Exercise inputs:
★ ★ ★ ★ ★ ★ ★

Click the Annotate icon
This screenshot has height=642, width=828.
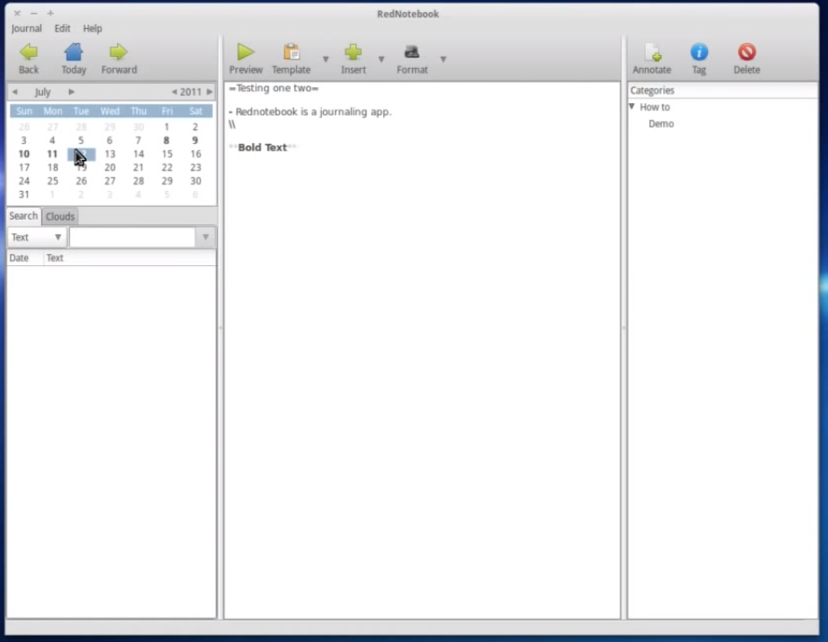[x=652, y=53]
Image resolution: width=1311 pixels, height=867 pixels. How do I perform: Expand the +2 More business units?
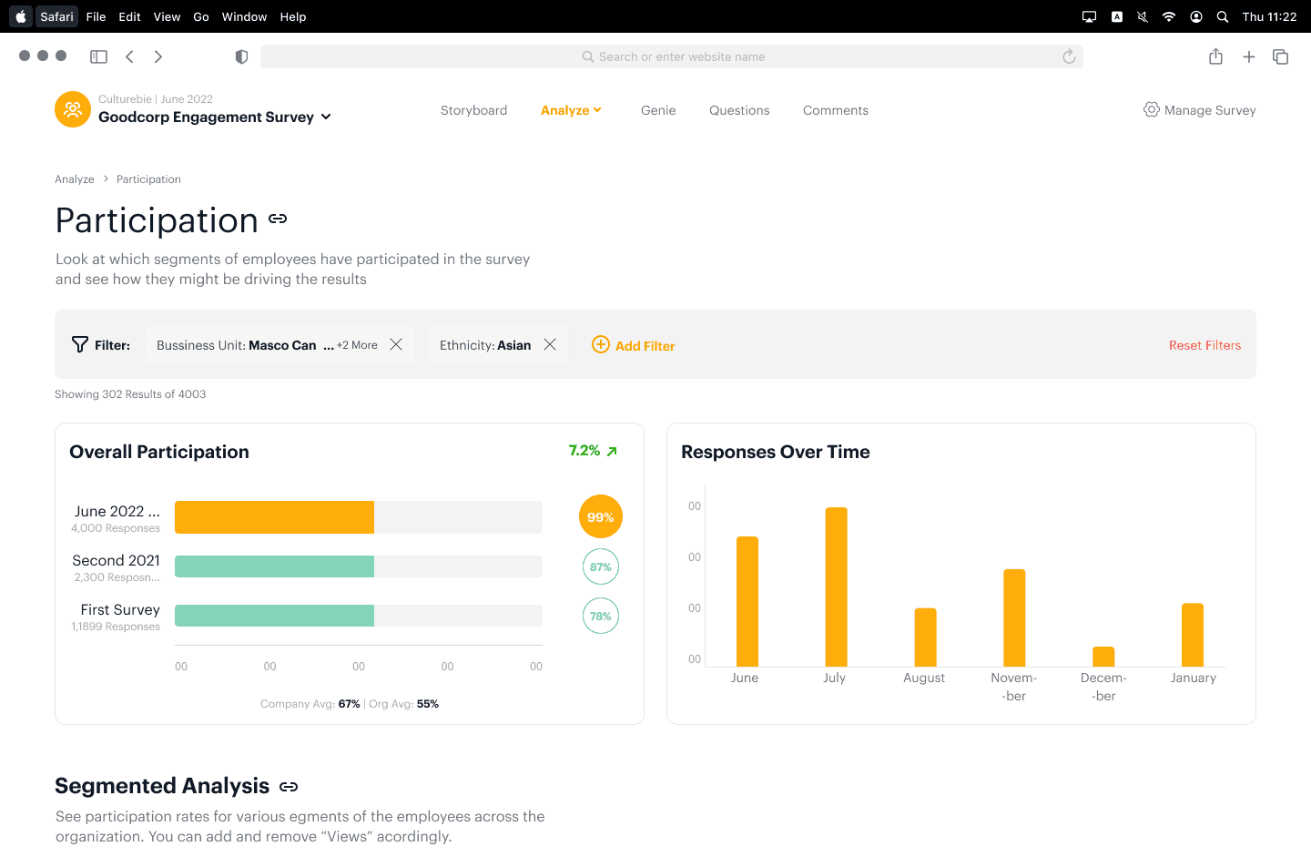(357, 345)
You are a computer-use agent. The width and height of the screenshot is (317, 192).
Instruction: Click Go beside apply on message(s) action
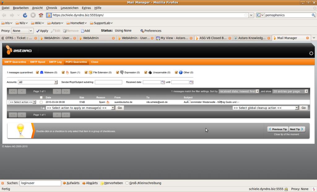coord(120,108)
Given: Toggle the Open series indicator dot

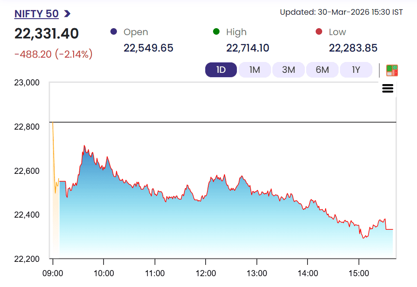Looking at the screenshot, I should pos(114,31).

★ ★ ★ ★ ★ ★ ★

Problem: Repeat exactly the lines in the entries from the one containing "This screenshot has height=642, width=828." to the final line, inclusive, and nothing beyond them; skip pictures.

Written reply:
This screenshot has height=642, width=828.
[x=652, y=53]
Image resolution: width=1311 pixels, height=867 pixels. How do I perform: Expand the +2 More business units?
(357, 345)
You are a computer-use agent. The width and height of the screenshot is (317, 192).
Instruction: Click Go beside apply on message(s) action
coord(120,108)
Given: Toggle the Open series indicator dot

Looking at the screenshot, I should pos(114,31).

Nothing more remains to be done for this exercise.